[Objetivo planteado]: ¿Puedes continuar el texto sobre la enseñanza a niños andinos y amazónicos a partir de su última oración?

Año XIII / N° DVIII / 14 de abril del 2025
EDICIÓN DE DOMINGO DE RAMOS


martes, 25 de febrero de 2025

Tengo una muñeca vestida de azul [DI]

Edgardo Malaver



Una clase con niños de otra lengua puede ser
un laboratorio para una nueva lengua


Me tropiezo y me pongo a leer un artículo sobre las dificultades de aplicar las teorías de la educación de Jean Piaget a los niños andinos y amazónicos y que viven en sus comunidades originarias y, por tanto, son hablantes nativos del aimara, del quechua y lenguas del Amazonas (y, ergo, partícipes de las culturas que rodean a esas lenguas). “¿De cuál niño se trata?”, se pregunta el autor del artículo, Walter Quispe Santos. “Los niños de la Suiza francesa a los que investigó Piaget” no son los mismos “que observan los psicólogos y educadores en una realidad histórica y ecosociocultural variada como la nuestra [...]. Entonces, ¿a quién enseñamos?”.

[Datos extraídos]:
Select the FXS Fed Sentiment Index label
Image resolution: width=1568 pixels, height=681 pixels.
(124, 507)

==

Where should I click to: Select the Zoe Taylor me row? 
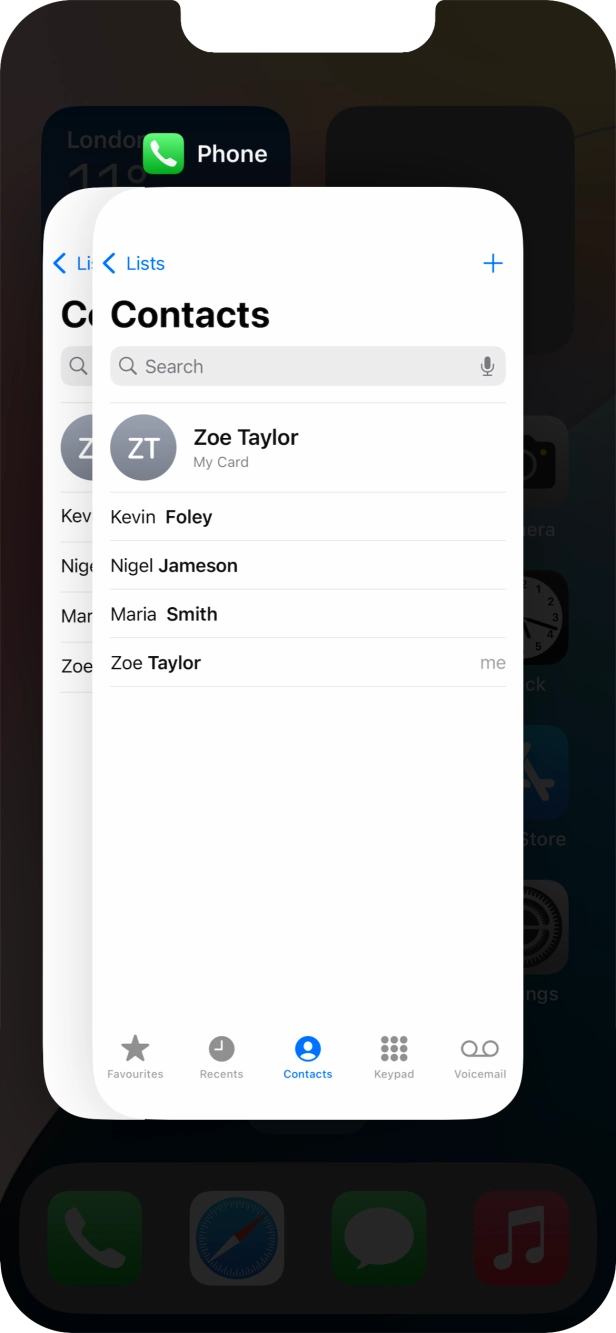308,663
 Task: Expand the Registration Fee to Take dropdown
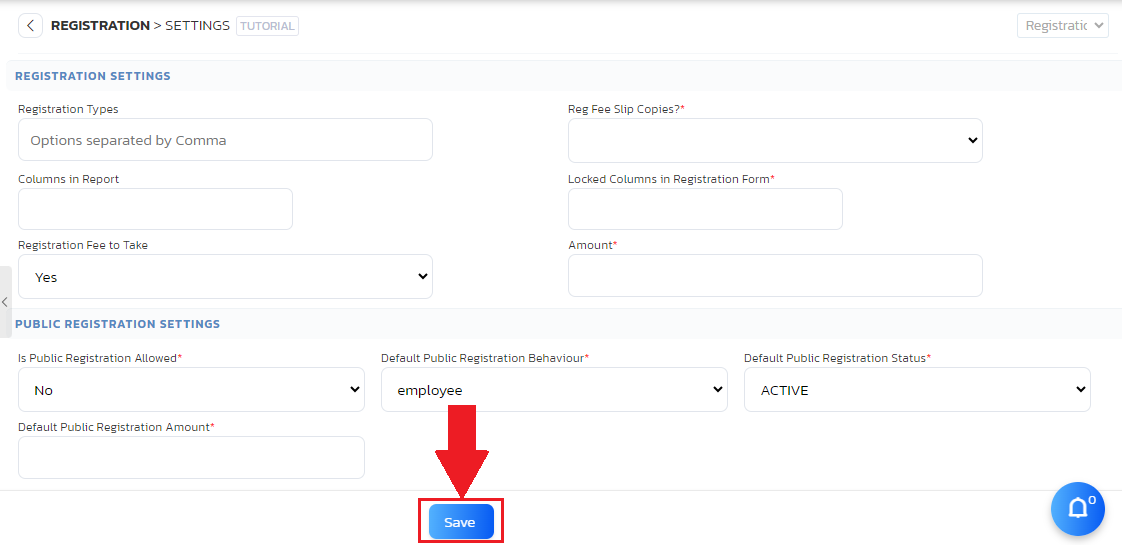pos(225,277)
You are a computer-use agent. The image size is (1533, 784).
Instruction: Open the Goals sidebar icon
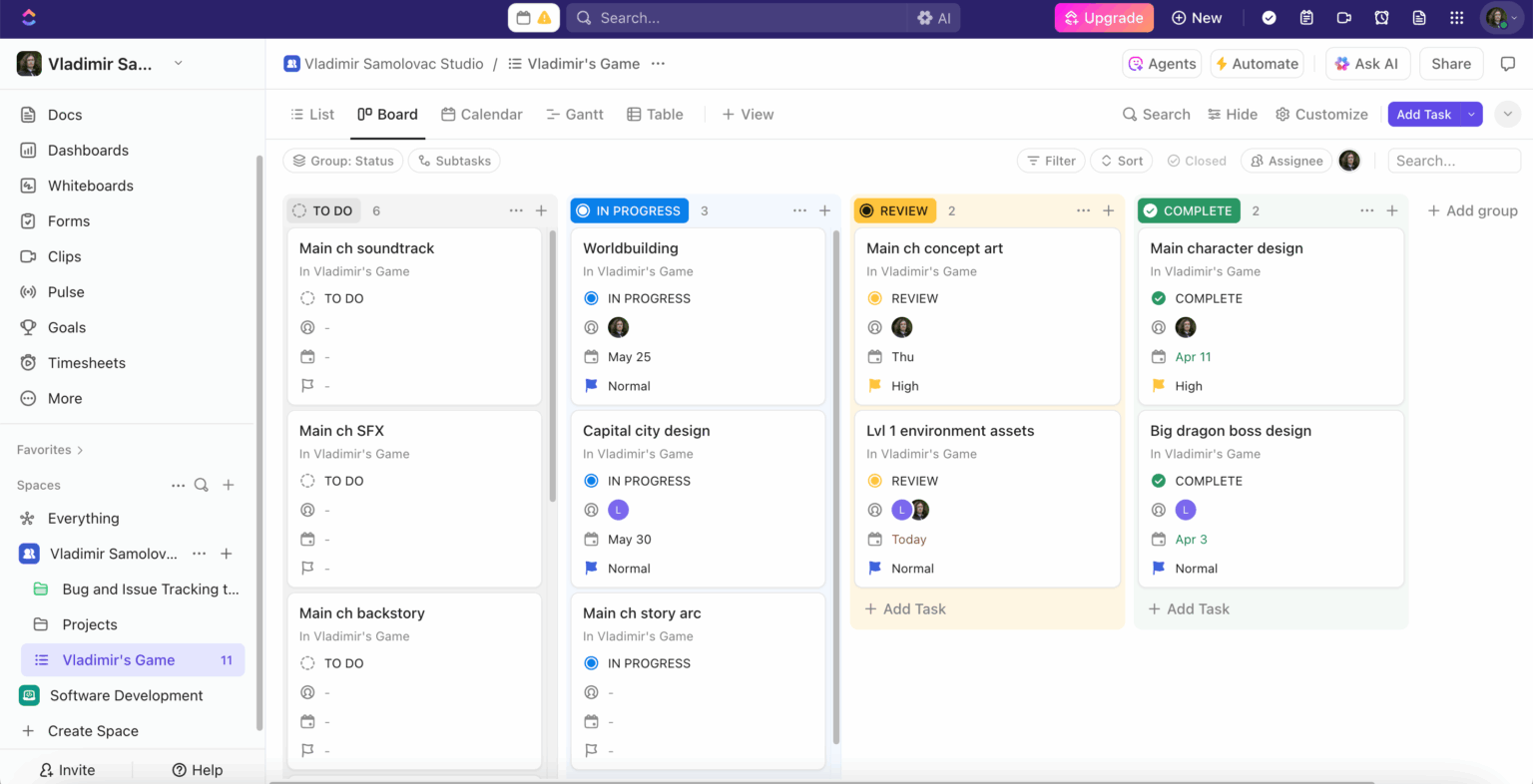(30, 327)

[Respuesta redactada]:
Quispe Santos cita a continuación un poema de Efraín Miranda en el que una niña indígena siente que en la escuela ponen a una niña blanca delante de ella, una niña que el maestro ha creado para educarla; pero esa niña blanca existe también dentro de la niña india, porque ahí la ha puesto el maestro, y es a ella a quien se dirige cuando le habla a ella; sólo cuando el maestro no le habla a ella, la otra niña desaparece. “El maestro se olvida de mí y de todos los alumnos”, dice, porque “para los indios no se ha inventado nada”. Sin embargo, la niña indígena resiste: “está dentro de mí, pero no me puede”, y “al concluir mis estudios, se extinguirá”.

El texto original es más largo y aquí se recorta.